Could you reproduce all of the entries below word for word, line by line, without changing anything?

# # # # #

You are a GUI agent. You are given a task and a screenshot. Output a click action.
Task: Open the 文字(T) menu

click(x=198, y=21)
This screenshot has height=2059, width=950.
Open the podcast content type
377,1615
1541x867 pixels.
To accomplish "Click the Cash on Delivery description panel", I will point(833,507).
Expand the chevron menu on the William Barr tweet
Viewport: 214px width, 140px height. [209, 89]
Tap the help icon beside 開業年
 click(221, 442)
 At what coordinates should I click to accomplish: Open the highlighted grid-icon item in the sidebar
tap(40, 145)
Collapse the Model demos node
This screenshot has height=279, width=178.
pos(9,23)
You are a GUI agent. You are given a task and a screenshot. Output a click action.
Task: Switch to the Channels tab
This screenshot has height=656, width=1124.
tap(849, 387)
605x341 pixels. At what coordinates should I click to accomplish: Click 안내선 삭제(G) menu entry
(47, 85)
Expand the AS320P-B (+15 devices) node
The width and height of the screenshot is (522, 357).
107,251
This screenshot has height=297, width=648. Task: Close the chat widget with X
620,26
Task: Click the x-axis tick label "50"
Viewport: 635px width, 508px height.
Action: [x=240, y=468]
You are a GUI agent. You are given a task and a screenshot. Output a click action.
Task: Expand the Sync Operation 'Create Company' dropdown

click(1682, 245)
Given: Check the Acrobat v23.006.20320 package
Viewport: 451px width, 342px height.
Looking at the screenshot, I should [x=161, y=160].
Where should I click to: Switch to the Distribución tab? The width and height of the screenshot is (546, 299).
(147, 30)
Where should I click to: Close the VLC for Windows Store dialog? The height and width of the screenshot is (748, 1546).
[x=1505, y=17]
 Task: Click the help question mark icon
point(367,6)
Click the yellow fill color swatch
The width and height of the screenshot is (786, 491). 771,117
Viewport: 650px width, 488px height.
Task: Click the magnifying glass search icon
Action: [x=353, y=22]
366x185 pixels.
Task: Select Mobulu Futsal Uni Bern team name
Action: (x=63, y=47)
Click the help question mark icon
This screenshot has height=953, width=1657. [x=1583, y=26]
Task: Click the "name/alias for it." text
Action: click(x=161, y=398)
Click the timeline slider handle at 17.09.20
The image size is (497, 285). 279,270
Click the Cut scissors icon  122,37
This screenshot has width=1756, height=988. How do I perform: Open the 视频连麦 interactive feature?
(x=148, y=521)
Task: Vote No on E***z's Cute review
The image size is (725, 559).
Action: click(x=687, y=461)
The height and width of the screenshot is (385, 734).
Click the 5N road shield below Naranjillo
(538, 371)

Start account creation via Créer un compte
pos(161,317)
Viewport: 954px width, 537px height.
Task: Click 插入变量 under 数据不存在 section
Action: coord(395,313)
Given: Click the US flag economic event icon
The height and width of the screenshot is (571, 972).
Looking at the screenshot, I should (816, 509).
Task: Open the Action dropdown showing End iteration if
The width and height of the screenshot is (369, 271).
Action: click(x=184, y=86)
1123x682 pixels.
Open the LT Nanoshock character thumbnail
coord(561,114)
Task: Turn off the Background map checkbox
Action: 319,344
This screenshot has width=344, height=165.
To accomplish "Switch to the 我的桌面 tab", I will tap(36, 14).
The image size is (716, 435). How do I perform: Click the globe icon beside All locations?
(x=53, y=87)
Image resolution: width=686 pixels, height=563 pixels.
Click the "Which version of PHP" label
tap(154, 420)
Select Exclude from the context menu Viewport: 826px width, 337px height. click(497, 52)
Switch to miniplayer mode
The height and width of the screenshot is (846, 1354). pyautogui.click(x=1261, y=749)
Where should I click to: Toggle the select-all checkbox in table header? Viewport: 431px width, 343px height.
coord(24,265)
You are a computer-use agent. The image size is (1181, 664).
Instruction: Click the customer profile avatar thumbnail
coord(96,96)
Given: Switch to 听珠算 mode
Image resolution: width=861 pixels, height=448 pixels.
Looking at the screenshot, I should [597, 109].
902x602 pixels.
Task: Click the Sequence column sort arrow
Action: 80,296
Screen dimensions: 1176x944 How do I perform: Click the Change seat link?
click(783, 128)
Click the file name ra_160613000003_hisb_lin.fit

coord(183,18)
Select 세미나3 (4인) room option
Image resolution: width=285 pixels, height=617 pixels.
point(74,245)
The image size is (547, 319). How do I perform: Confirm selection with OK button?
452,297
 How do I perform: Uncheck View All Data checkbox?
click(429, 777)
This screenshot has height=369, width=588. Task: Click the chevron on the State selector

# # # # #

● Output
You are a GUI agent. You are given a task and a screenshot. Output a click action.
Task: Open the 文字(T) menu

click(x=198, y=21)
This screenshot has height=2059, width=950.
Open the podcast content type
377,1615
1541x867 pixels.
To accomplish "Click the Cash on Delivery description panel", I will point(833,507).
Expand the chevron menu on the William Barr tweet
Viewport: 214px width, 140px height. [209, 89]
Tap the help icon beside 開業年
 click(221, 442)
 At what coordinates should I click to accomplish: Open the highlighted grid-icon item in the sidebar
tap(40, 145)
Collapse the Model demos node
This screenshot has height=279, width=178.
pos(9,23)
You are a GUI agent. You are given a task and a screenshot. Output a click action.
Task: Switch to the Channels tab
This screenshot has height=656, width=1124.
tap(849, 387)
605x341 pixels. At what coordinates should I click to accomplish: Click 안내선 삭제(G) menu entry
(47, 85)
Expand the AS320P-B (+15 devices) node
The width and height of the screenshot is (522, 357).
107,251
This screenshot has height=297, width=648. Task: Close the chat widget with X
620,26
Task: Click the x-axis tick label "50"
Viewport: 635px width, 508px height.
Action: [x=240, y=468]
You are a GUI agent. You are given a task and a screenshot. Output a click action.
Task: Expand the Sync Operation 'Create Company' dropdown

click(1682, 245)
Given: Check the Acrobat v23.006.20320 package
Viewport: 451px width, 342px height.
Looking at the screenshot, I should [x=161, y=160].
Where should I click to: Switch to the Distribución tab? The width and height of the screenshot is (546, 299).
(147, 30)
Where should I click to: Close the VLC for Windows Store dialog? The height and width of the screenshot is (748, 1546).
[x=1505, y=17]
 Task: Click the help question mark icon
point(367,6)
Click the yellow fill color swatch
The width and height of the screenshot is (786, 491). 771,117
Viewport: 650px width, 488px height.
Task: Click the magnifying glass search icon
Action: [x=353, y=22]
366x185 pixels.
Task: Select Mobulu Futsal Uni Bern team name
Action: (x=63, y=47)
Click the help question mark icon
This screenshot has height=953, width=1657. [x=1583, y=26]
Task: Click the "name/alias for it." text
Action: click(x=161, y=398)
Click the timeline slider handle at 17.09.20
The image size is (497, 285). 279,270
Click the Cut scissors icon  122,37
This screenshot has width=1756, height=988. How do I perform: Open the 视频连麦 interactive feature?
(x=148, y=521)
Task: Vote No on E***z's Cute review
The image size is (725, 559).
Action: click(x=687, y=461)
The height and width of the screenshot is (385, 734).
Click the 5N road shield below Naranjillo
(538, 371)

Start account creation via Créer un compte
pos(161,317)
Viewport: 954px width, 537px height.
Task: Click 插入变量 under 数据不存在 section
Action: coord(395,313)
Given: Click the US flag economic event icon
The height and width of the screenshot is (571, 972).
Looking at the screenshot, I should (816, 509).
Task: Open the Action dropdown showing End iteration if
The width and height of the screenshot is (369, 271).
Action: click(x=184, y=86)
1123x682 pixels.
Open the LT Nanoshock character thumbnail
coord(561,114)
Task: Turn off the Background map checkbox
Action: 319,344
This screenshot has width=344, height=165.
To accomplish "Switch to the 我的桌面 tab", I will tap(36, 14).
The image size is (716, 435). How do I perform: Click the globe icon beside All locations?
(x=53, y=87)
Image resolution: width=686 pixels, height=563 pixels.
Click the "Which version of PHP" label
tap(154, 420)
Select Exclude from the context menu Viewport: 826px width, 337px height. click(497, 52)
Switch to miniplayer mode
The height and width of the screenshot is (846, 1354). pyautogui.click(x=1261, y=749)
Where should I click to: Toggle the select-all checkbox in table header? Viewport: 431px width, 343px height.
coord(24,265)
You are a computer-use agent. The image size is (1181, 664).
Instruction: Click the customer profile avatar thumbnail
coord(96,96)
Given: Switch to 听珠算 mode
Image resolution: width=861 pixels, height=448 pixels.
Looking at the screenshot, I should [597, 109].
902x602 pixels.
Task: Click the Sequence column sort arrow
Action: 80,296
Screen dimensions: 1176x944 How do I perform: Click the Change seat link?
click(783, 128)
Click the file name ra_160613000003_hisb_lin.fit

coord(183,18)
Select 세미나3 (4인) room option
Image resolution: width=285 pixels, height=617 pixels.
point(74,245)
The image size is (547, 319). How do I perform: Confirm selection with OK button?
452,297
 How do I perform: Uncheck View All Data checkbox?
click(429, 777)
This screenshot has height=369, width=588. Task: Click the chevron on the State selector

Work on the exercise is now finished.